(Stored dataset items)
^^^^^^^^
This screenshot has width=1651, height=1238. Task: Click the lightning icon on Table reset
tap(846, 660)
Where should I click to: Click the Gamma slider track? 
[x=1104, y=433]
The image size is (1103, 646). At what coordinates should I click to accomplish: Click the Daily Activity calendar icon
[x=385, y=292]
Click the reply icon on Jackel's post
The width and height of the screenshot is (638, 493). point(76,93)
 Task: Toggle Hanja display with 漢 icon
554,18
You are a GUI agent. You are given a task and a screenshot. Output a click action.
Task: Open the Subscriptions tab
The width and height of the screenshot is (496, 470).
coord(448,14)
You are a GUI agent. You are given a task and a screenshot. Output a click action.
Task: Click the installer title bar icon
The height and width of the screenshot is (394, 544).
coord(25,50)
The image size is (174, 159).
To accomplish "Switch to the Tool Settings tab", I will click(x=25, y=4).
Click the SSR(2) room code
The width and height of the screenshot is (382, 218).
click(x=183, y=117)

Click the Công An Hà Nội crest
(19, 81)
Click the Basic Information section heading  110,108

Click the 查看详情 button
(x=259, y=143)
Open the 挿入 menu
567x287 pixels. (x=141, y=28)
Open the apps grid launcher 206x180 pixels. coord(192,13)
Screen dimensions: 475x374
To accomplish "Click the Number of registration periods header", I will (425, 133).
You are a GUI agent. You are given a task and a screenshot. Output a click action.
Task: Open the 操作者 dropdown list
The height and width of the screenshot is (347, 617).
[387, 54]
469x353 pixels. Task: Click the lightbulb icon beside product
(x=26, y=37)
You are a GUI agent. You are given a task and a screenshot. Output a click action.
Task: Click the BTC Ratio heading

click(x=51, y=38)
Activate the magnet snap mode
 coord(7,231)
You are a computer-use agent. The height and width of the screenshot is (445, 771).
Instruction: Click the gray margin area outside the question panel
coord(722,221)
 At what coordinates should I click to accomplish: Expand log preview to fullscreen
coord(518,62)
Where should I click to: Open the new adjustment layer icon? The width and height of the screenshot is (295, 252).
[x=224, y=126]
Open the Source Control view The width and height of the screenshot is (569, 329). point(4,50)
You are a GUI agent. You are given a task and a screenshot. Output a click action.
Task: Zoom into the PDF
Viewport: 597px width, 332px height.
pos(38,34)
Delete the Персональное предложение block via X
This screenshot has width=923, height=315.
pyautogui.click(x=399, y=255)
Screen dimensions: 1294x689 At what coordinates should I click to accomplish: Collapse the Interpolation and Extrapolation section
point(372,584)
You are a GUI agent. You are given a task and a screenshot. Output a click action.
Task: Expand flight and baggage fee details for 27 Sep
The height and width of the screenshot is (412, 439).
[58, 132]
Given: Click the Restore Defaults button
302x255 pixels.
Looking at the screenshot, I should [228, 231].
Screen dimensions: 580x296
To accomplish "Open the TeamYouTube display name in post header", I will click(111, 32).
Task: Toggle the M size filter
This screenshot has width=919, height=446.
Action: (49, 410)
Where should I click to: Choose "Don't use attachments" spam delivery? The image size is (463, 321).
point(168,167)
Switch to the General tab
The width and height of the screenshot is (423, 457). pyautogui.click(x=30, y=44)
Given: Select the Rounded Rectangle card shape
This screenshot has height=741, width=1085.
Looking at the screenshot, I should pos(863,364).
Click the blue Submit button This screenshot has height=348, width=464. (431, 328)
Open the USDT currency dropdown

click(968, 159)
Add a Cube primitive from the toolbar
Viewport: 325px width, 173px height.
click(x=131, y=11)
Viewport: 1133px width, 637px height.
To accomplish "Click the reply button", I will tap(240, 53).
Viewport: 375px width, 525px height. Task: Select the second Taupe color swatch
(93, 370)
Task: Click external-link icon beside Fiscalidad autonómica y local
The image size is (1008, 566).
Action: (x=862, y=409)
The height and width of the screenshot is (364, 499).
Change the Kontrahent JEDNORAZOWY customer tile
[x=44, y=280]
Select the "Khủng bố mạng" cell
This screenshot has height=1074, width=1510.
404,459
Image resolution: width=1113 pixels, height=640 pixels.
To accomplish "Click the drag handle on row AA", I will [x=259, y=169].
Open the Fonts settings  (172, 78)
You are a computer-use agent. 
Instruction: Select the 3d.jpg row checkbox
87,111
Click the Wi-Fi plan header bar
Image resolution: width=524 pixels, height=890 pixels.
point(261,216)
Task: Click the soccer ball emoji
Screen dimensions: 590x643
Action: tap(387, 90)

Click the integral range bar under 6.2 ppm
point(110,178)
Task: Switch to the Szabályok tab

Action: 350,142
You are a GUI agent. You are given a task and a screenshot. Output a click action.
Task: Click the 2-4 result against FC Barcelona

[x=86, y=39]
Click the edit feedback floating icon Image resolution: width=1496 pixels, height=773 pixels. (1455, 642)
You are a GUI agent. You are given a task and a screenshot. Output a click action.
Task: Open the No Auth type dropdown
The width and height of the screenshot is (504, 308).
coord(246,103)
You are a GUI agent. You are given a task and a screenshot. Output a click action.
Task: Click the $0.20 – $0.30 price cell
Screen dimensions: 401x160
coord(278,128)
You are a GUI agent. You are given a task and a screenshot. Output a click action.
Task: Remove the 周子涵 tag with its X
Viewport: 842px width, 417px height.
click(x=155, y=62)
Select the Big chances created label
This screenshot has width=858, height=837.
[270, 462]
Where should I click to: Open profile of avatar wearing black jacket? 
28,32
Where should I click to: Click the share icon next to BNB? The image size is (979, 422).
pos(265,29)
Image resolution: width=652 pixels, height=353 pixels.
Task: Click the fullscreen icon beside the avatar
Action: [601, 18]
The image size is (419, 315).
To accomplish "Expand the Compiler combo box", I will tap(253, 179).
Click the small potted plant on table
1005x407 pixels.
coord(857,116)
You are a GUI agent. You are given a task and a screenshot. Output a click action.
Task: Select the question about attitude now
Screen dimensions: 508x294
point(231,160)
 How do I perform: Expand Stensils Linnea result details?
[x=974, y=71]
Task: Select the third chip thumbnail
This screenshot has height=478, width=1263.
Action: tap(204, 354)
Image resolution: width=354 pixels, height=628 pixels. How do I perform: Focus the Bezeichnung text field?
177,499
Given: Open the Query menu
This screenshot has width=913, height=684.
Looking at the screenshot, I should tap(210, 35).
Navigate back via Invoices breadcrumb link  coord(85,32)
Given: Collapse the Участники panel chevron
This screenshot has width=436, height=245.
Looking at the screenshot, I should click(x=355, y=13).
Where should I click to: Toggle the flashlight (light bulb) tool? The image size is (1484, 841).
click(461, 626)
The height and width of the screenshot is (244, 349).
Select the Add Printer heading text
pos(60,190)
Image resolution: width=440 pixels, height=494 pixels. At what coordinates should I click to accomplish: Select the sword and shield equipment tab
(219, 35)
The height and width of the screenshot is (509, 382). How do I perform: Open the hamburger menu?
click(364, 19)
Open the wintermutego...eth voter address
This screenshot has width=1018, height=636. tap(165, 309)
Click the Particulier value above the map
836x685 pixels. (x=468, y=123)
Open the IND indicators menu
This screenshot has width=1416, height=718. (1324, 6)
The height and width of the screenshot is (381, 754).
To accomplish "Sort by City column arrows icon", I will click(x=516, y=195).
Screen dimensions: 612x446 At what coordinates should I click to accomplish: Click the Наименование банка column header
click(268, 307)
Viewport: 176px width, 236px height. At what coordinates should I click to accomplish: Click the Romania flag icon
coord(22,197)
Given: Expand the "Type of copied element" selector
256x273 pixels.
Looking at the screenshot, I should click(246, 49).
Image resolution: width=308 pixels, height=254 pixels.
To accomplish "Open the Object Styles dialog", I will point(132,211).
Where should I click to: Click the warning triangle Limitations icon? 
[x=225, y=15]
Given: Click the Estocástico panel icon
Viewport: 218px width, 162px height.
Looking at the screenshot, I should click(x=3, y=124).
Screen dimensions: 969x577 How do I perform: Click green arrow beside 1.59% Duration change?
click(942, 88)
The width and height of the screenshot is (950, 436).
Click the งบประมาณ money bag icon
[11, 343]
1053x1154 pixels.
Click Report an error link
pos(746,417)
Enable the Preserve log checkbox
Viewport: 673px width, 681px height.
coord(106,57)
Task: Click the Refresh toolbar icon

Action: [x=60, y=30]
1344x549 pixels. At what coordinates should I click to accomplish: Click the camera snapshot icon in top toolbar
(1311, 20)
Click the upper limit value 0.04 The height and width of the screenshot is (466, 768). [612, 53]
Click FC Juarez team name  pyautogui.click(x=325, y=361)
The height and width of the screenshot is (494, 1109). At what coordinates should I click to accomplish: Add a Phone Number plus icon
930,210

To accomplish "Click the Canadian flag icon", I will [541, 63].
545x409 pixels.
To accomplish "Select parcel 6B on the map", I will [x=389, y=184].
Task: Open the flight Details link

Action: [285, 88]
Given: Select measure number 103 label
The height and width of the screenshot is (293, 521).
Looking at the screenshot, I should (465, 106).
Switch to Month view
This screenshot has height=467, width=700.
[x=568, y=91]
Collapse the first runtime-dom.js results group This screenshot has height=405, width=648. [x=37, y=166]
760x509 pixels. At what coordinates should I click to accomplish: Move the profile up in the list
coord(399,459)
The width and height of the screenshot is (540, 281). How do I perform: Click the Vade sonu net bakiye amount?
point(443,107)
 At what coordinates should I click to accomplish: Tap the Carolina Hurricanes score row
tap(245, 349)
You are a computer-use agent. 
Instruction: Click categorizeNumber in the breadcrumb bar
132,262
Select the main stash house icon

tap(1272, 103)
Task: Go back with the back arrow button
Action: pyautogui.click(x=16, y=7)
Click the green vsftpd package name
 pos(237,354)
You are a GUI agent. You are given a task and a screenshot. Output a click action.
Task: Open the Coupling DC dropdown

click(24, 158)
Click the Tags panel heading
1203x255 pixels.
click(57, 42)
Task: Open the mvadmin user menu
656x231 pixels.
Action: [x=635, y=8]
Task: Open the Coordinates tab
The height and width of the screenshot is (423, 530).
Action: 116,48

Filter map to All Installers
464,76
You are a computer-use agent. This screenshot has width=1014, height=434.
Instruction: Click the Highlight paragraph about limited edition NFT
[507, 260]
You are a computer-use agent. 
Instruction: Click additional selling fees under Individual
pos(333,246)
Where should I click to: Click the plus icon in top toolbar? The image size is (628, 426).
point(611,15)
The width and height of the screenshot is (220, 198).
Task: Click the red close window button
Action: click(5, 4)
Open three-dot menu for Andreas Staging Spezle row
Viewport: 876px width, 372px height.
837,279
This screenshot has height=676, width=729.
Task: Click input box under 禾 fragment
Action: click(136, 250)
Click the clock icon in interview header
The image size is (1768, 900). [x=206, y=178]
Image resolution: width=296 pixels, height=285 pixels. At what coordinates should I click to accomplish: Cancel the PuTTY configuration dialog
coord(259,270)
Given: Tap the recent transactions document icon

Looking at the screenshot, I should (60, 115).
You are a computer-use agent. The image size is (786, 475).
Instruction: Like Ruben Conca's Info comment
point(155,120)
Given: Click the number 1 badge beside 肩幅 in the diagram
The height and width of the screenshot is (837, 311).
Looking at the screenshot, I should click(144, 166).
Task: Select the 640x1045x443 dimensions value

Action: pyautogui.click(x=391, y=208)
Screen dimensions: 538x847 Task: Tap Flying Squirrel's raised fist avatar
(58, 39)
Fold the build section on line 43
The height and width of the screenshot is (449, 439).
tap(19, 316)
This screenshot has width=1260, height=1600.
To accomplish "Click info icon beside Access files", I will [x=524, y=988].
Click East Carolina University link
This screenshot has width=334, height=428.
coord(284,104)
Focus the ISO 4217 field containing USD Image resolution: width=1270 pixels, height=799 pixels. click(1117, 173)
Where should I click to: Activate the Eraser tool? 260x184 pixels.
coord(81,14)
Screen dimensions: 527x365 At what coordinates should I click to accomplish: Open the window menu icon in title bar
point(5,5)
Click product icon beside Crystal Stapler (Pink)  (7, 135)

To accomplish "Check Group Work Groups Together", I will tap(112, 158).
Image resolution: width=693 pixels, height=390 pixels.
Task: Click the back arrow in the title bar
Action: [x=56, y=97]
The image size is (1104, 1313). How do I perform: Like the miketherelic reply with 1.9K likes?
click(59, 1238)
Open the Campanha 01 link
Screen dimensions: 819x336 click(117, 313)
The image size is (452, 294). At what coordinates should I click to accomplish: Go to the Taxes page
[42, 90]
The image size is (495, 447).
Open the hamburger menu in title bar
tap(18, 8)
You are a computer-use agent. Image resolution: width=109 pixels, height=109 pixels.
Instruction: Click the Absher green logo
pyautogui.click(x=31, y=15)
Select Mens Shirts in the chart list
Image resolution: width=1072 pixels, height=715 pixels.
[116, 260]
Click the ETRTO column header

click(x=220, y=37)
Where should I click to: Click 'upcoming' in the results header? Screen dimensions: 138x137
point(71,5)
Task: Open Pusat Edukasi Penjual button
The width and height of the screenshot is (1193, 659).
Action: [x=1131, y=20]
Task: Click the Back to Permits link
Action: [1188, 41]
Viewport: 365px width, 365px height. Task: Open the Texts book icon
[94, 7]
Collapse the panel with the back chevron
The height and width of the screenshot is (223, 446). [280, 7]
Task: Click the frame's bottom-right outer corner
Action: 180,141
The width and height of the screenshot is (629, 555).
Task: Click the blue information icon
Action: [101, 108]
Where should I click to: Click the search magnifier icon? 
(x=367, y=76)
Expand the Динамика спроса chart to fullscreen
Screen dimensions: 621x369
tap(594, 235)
^^^^^^^^
Exercise instructions =>
Once you have counted the lines above containing the word "chart", state that number and nothing more.

Completed task =>
2